A pesar de los límites que encuentra, el estudio del libro de Willam contribuye de forma sustancial a iluminar la personalidad de Juan XXIII y explica ampliamente su enigma. Los impulsos fundamentales de su obra se han aclarado ahora. Sobre todo, se puede considerar como una conquista de este análisis el hecho de que ofrezca una clave para entender el «Diario del alma», y que en realidad lo convierte en legible. En el lenguaje cifrado del esfuerzo ascético, que quiere introducir completamente su propio ser en la forma eclesial, ofrece a quienes miran en profundidad el testimonio de una lucha agónica por la auténtica santidad, en la que está presente todo el drama de la fe en nuestro siglo.
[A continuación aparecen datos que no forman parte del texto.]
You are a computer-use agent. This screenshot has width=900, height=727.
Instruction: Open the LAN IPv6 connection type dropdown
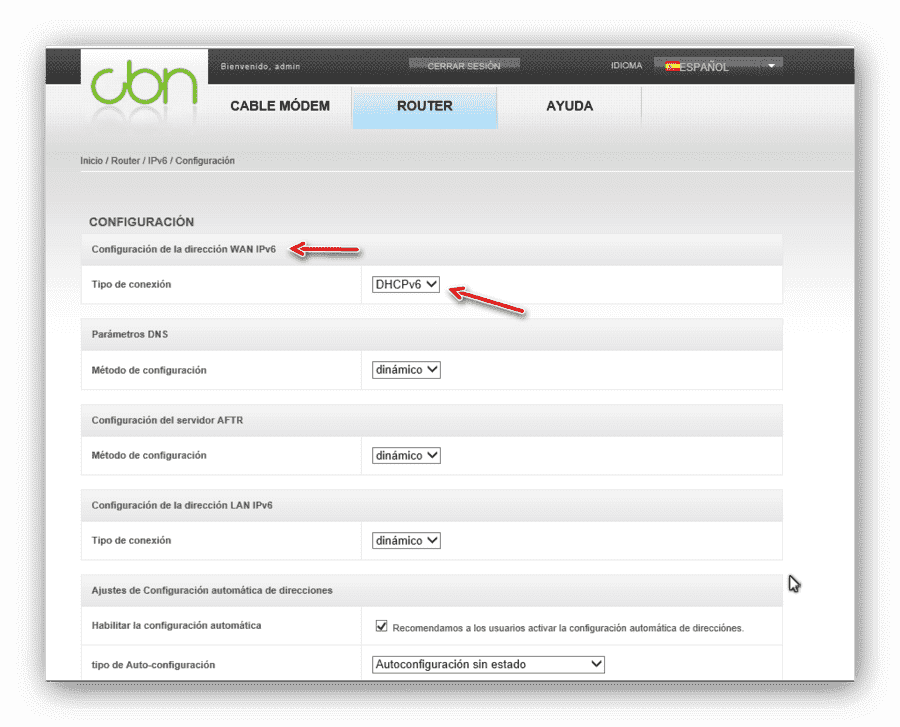[x=406, y=541]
Cuando, por ejemplo, se desvela que las palabras sobre el rito del hábito son de 1898, que la imagen del saco vacío aparece ya en 1904 (aunque se utilizara de forma un poco diferente), que la esencia de la idea de renovación fue descubierta en 1903, entonces se presta todavía más atención a un libro del que al principio se piensa en reconocer sólo el esqueleto. El autor merece, desde luego, una gratitud infinita pro su paciente trabajo y por haber sabido decir tantas cosas en tan poco espacio.